++++ DATA FOR THE TASK ++++

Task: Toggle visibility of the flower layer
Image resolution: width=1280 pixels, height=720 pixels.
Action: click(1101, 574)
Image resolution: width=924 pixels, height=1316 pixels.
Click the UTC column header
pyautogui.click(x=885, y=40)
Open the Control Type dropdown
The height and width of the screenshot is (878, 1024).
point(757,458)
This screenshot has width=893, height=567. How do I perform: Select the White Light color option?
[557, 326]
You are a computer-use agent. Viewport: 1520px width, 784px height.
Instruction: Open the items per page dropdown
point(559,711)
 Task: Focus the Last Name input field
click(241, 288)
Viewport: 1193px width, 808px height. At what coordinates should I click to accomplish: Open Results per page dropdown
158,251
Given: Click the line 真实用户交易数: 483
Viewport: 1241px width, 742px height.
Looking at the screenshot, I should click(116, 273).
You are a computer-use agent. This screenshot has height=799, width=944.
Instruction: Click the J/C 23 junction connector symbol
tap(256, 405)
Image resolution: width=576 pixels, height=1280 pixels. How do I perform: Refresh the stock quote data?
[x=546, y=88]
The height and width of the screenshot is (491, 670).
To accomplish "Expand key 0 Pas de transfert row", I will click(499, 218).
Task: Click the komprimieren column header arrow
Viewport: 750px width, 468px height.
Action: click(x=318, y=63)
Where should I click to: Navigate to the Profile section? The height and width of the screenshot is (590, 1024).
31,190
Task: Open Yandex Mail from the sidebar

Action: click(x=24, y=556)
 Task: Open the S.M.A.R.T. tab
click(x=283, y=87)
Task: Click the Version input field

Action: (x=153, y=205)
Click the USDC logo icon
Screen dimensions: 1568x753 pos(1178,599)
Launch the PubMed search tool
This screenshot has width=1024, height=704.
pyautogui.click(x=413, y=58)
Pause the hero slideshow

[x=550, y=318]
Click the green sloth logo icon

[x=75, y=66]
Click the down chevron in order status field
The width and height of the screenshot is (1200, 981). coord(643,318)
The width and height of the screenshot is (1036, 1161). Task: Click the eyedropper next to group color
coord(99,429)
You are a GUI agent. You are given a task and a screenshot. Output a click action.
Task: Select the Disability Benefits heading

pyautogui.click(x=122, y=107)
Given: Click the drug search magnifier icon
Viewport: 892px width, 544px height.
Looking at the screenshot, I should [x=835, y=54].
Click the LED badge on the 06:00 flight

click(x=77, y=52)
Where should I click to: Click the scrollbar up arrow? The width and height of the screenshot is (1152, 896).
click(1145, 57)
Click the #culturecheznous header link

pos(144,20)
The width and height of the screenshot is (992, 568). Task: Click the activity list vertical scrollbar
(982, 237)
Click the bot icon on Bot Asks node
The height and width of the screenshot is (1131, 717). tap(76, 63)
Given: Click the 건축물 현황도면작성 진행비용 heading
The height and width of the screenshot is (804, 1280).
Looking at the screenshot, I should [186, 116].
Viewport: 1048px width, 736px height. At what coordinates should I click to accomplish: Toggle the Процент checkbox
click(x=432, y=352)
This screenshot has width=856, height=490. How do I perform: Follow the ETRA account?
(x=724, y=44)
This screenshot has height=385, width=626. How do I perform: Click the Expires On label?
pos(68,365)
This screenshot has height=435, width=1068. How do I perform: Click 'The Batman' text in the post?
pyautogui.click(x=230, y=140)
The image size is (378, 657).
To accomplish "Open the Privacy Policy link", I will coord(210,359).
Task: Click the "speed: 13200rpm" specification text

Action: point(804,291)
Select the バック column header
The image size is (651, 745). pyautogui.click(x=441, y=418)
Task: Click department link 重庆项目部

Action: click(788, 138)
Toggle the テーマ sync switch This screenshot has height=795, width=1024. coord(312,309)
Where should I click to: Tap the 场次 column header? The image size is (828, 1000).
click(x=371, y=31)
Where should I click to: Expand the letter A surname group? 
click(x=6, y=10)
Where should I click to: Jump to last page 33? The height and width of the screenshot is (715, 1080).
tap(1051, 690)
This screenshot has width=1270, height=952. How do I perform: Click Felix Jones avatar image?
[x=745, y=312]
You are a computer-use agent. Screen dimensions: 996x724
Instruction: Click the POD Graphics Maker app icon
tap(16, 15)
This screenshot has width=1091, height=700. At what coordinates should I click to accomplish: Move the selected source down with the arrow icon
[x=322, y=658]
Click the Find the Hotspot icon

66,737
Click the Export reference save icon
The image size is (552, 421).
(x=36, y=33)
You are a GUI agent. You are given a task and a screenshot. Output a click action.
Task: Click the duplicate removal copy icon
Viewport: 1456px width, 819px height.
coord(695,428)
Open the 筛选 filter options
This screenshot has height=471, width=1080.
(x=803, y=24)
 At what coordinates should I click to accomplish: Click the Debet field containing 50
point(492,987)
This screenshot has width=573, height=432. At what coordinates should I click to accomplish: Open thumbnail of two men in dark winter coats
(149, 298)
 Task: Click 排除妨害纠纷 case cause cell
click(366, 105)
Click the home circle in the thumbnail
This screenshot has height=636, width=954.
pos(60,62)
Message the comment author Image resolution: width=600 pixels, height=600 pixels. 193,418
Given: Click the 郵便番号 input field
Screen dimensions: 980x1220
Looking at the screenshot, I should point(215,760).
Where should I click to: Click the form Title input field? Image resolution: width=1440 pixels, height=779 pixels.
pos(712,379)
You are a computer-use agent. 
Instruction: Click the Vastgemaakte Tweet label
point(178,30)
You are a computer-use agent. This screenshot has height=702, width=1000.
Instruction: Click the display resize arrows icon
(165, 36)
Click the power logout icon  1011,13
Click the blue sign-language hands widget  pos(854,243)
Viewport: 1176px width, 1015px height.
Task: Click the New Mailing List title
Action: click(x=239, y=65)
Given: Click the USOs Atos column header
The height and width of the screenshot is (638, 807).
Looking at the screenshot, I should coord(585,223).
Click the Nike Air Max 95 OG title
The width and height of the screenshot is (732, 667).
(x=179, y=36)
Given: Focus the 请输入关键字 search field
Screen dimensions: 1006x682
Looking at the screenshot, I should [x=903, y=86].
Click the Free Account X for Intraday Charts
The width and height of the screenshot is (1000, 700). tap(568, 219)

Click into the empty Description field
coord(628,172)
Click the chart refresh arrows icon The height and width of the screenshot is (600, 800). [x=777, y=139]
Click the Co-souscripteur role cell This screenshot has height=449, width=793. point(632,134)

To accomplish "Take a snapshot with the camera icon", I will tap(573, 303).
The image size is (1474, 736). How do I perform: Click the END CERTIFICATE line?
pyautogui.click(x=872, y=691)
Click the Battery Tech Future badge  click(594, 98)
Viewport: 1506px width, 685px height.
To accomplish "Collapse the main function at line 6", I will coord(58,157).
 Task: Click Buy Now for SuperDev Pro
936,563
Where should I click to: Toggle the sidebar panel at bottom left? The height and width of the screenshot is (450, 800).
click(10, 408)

++++

■ WHAT THE TASK ASKS:
Every record above should be copied exactly.

■ EXPECTED OUTPUT:
Task: Toggle visibility of the flower layer
Image resolution: width=1280 pixels, height=720 pixels.
Action: click(1101, 574)
Image resolution: width=924 pixels, height=1316 pixels.
Click the UTC column header
pyautogui.click(x=885, y=40)
Open the Control Type dropdown
The height and width of the screenshot is (878, 1024).
point(757,458)
This screenshot has width=893, height=567. How do I perform: Select the White Light color option?
[557, 326]
You are a computer-use agent. Viewport: 1520px width, 784px height.
Instruction: Open the items per page dropdown
point(559,711)
 Task: Focus the Last Name input field
click(241, 288)
Viewport: 1193px width, 808px height. At what coordinates should I click to accomplish: Open Results per page dropdown
158,251
Given: Click the line 真实用户交易数: 483
Viewport: 1241px width, 742px height.
Looking at the screenshot, I should click(116, 273).
You are a computer-use agent. This screenshot has height=799, width=944.
Instruction: Click the J/C 23 junction connector symbol
tap(256, 405)
Image resolution: width=576 pixels, height=1280 pixels. How do I perform: Refresh the stock quote data?
[x=546, y=88]
The height and width of the screenshot is (491, 670).
To accomplish "Expand key 0 Pas de transfert row", I will click(499, 218).
Task: Click the komprimieren column header arrow
Viewport: 750px width, 468px height.
Action: click(x=318, y=63)
Where should I click to: Navigate to the Profile section? The height and width of the screenshot is (590, 1024).
31,190
Task: Open Yandex Mail from the sidebar

Action: click(x=24, y=556)
 Task: Open the S.M.A.R.T. tab
click(x=283, y=87)
Task: Click the Version input field

Action: (x=153, y=205)
Click the USDC logo icon
Screen dimensions: 1568x753 pos(1178,599)
Launch the PubMed search tool
This screenshot has width=1024, height=704.
pyautogui.click(x=413, y=58)
Pause the hero slideshow

[x=550, y=318]
Click the green sloth logo icon

[x=75, y=66]
Click the down chevron in order status field
The width and height of the screenshot is (1200, 981). coord(643,318)
The width and height of the screenshot is (1036, 1161). Task: Click the eyedropper next to group color
coord(99,429)
You are a GUI agent. You are given a task and a screenshot. Output a click action.
Task: Select the Disability Benefits heading

pyautogui.click(x=122, y=107)
Given: Click the drug search magnifier icon
Viewport: 892px width, 544px height.
Looking at the screenshot, I should [x=835, y=54].
Click the LED badge on the 06:00 flight

click(x=77, y=52)
Where should I click to: Click the scrollbar up arrow? The width and height of the screenshot is (1152, 896).
click(1145, 57)
Click the #culturecheznous header link

pos(144,20)
The width and height of the screenshot is (992, 568). Task: Click the activity list vertical scrollbar
(982, 237)
Click the bot icon on Bot Asks node
The height and width of the screenshot is (1131, 717). tap(76, 63)
Given: Click the 건축물 현황도면작성 진행비용 heading
The height and width of the screenshot is (804, 1280).
Looking at the screenshot, I should [186, 116].
Viewport: 1048px width, 736px height. At what coordinates should I click to accomplish: Toggle the Процент checkbox
click(x=432, y=352)
This screenshot has width=856, height=490. How do I perform: Follow the ETRA account?
(x=724, y=44)
This screenshot has height=385, width=626. How do I perform: Click the Expires On label?
pos(68,365)
This screenshot has height=435, width=1068. How do I perform: Click 'The Batman' text in the post?
pyautogui.click(x=230, y=140)
The image size is (378, 657).
To accomplish "Open the Privacy Policy link", I will coord(210,359).
Task: Click the "speed: 13200rpm" specification text

Action: point(804,291)
Select the バック column header
The image size is (651, 745). pyautogui.click(x=441, y=418)
Task: Click department link 重庆项目部

Action: click(788, 138)
Toggle the テーマ sync switch This screenshot has height=795, width=1024. coord(312,309)
Where should I click to: Tap the 场次 column header? The image size is (828, 1000).
click(x=371, y=31)
Where should I click to: Expand the letter A surname group? 
click(x=6, y=10)
Where should I click to: Jump to last page 33? The height and width of the screenshot is (715, 1080).
tap(1051, 690)
This screenshot has width=1270, height=952. How do I perform: Click Felix Jones avatar image?
[x=745, y=312]
You are a computer-use agent. Screen dimensions: 996x724
Instruction: Click the POD Graphics Maker app icon
tap(16, 15)
This screenshot has width=1091, height=700. At what coordinates should I click to accomplish: Move the selected source down with the arrow icon
[x=322, y=658]
Click the Find the Hotspot icon

66,737
Click the Export reference save icon
The image size is (552, 421).
(x=36, y=33)
You are a GUI agent. You are given a task and a screenshot. Output a click action.
Task: Click the duplicate removal copy icon
Viewport: 1456px width, 819px height.
coord(695,428)
Open the 筛选 filter options
This screenshot has height=471, width=1080.
(x=803, y=24)
 At what coordinates should I click to accomplish: Click the Debet field containing 50
point(492,987)
This screenshot has width=573, height=432. At what coordinates should I click to accomplish: Open thumbnail of two men in dark winter coats
(149, 298)
 Task: Click 排除妨害纠纷 case cause cell
click(366, 105)
Click the home circle in the thumbnail
This screenshot has height=636, width=954.
pos(60,62)
Message the comment author Image resolution: width=600 pixels, height=600 pixels. 193,418
Given: Click the 郵便番号 input field
Screen dimensions: 980x1220
Looking at the screenshot, I should point(215,760).
Where should I click to: Click the form Title input field? Image resolution: width=1440 pixels, height=779 pixels.
pos(712,379)
You are a computer-use agent. 
Instruction: Click the Vastgemaakte Tweet label
point(178,30)
You are a computer-use agent. This screenshot has height=702, width=1000.
Instruction: Click the display resize arrows icon
(165, 36)
Click the power logout icon  1011,13
Click the blue sign-language hands widget  pos(854,243)
Viewport: 1176px width, 1015px height.
Task: Click the New Mailing List title
Action: click(x=239, y=65)
Given: Click the USOs Atos column header
The height and width of the screenshot is (638, 807).
Looking at the screenshot, I should coord(585,223).
Click the Nike Air Max 95 OG title
The width and height of the screenshot is (732, 667).
(x=179, y=36)
Given: Focus the 请输入关键字 search field
Screen dimensions: 1006x682
Looking at the screenshot, I should [x=903, y=86].
Click the Free Account X for Intraday Charts
The width and height of the screenshot is (1000, 700). tap(568, 219)

Click into the empty Description field
coord(628,172)
Click the chart refresh arrows icon The height and width of the screenshot is (600, 800). [x=777, y=139]
Click the Co-souscripteur role cell This screenshot has height=449, width=793. point(632,134)

To accomplish "Take a snapshot with the camera icon", I will tap(573, 303).
The image size is (1474, 736). How do I perform: Click the END CERTIFICATE line?
pyautogui.click(x=872, y=691)
Click the Battery Tech Future badge  click(594, 98)
Viewport: 1506px width, 685px height.
To accomplish "Collapse the main function at line 6", I will coord(58,157).
 Task: Click Buy Now for SuperDev Pro
936,563
Where should I click to: Toggle the sidebar panel at bottom left? The height and width of the screenshot is (450, 800).
click(10, 408)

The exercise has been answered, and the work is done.